Pickering pointed out that the Court of Appeals didn’t hold a hearing on the issue of her representation in the rape case and never gave her the opportunity to explain her legal strategy.
She said the court never had the chance to decide whether her approach was reasonable, one element to deciding whether she was ineffective.
She said had the court heard her explanation, it would have concluded she was reasonable and followed best practices.
She said there is case law that establishes that failure to raise an issue does not prove ineffective assistance of counsel.
Regardless, Pickering won high praise from senators on Wednesday.
“I personally feel without reservation that this is an ideal candidate. I could not ask for more,” said Republican state Sen. Molly Baumgardner of Louisburg.
“We have an individual who acknowledged a hiccup early in their career and what she did moving forward to help others,” she said.
She praised Pickering for her efforts to keep child-in-need-of-care cases moving during the pandemic and making sure there weren’t court delays for those children and their families.
“This dedication to serving Kansans should be paramount,” Baumgardner said.
Democratic state Sen. Ethan Corson of Fairway said Pickering was in “a class of herself” given her wide range of experiences that included work as a public defender, a prosecutor and as a trial judge.
“I just find it hard to imagine that there are really any Kansans or any members of the bar who have such breadth and depth of experience to sit on the Court of Appeals,” he said.
Pickering was appointed by Kelly as a Shawnee County district court judge in 2019.
She previously served in the Kansas attorney general’s office, where she primarily handled criminal appeals in the solicitor general’s office.
In her appellate practice, Pickering argued 35 cases before the Kansas Supreme Court and more than 40 cases in front of the Kansas Court of Appeals.

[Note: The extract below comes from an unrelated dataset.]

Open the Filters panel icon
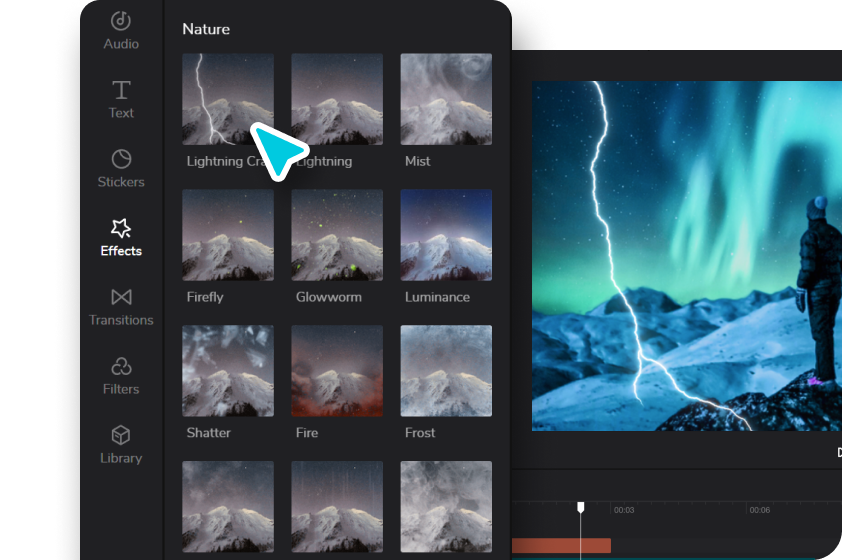This screenshot has height=560, width=842. click(121, 366)
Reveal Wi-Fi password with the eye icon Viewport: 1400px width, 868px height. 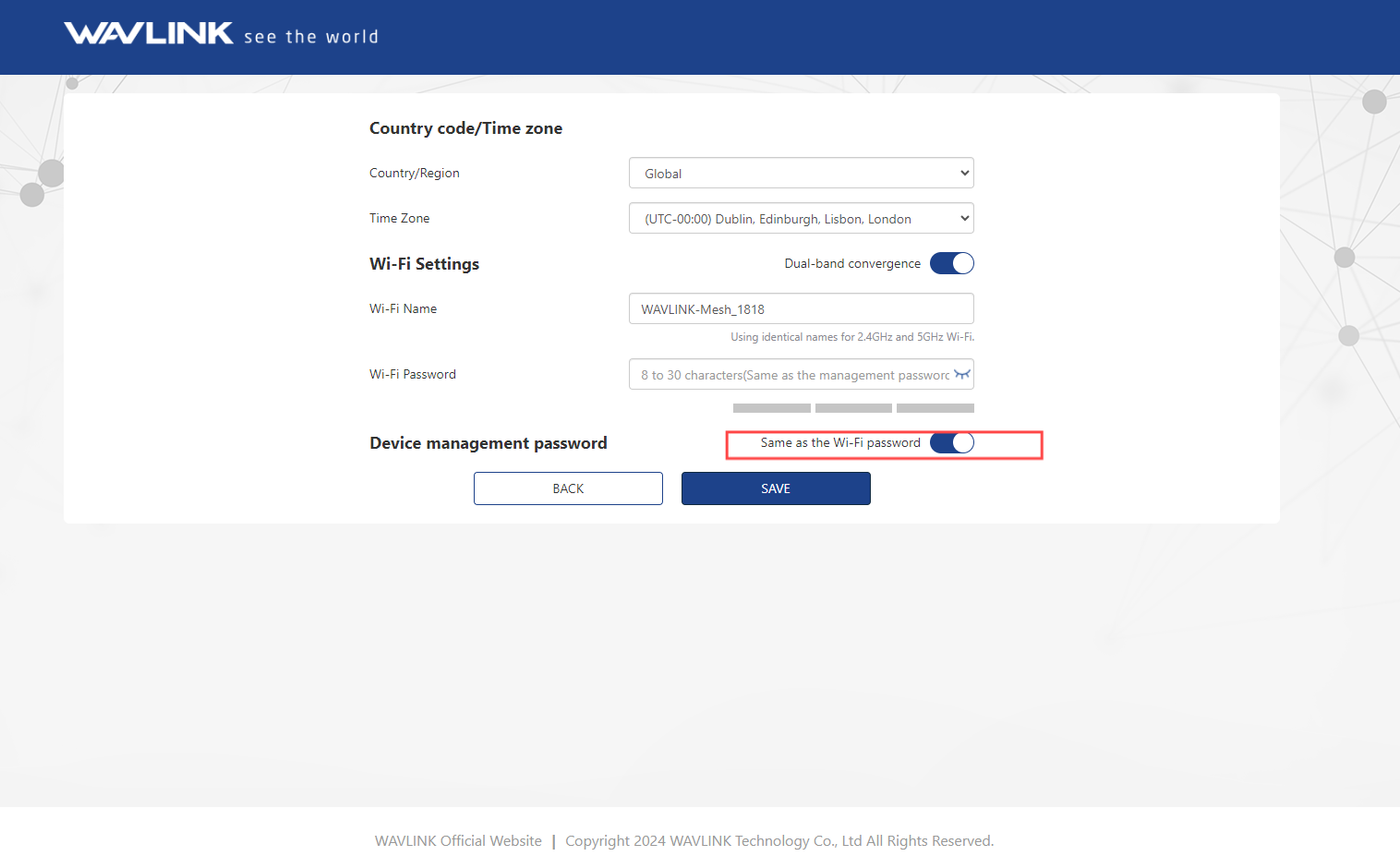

She has spent more than 13 years in government practice, at all levels of litigation.
She’s worked as an assistant prosecutor for the Shawnee County district attorney and as a public defender.
She began her career handling intellectual property matters at Hovey Williams in Kansas City. She is an adjunct professor at Washburn University School of Law, teaching the intersession course “fundamentals of oral argument.”
Additionally, she has coached several Washburn University law student moot court competition teams since 2014.
She earned her bachelor’s degree in history from the University of Missouri in St. Louis. She earned her law degree from the University of Missouri in Columbia.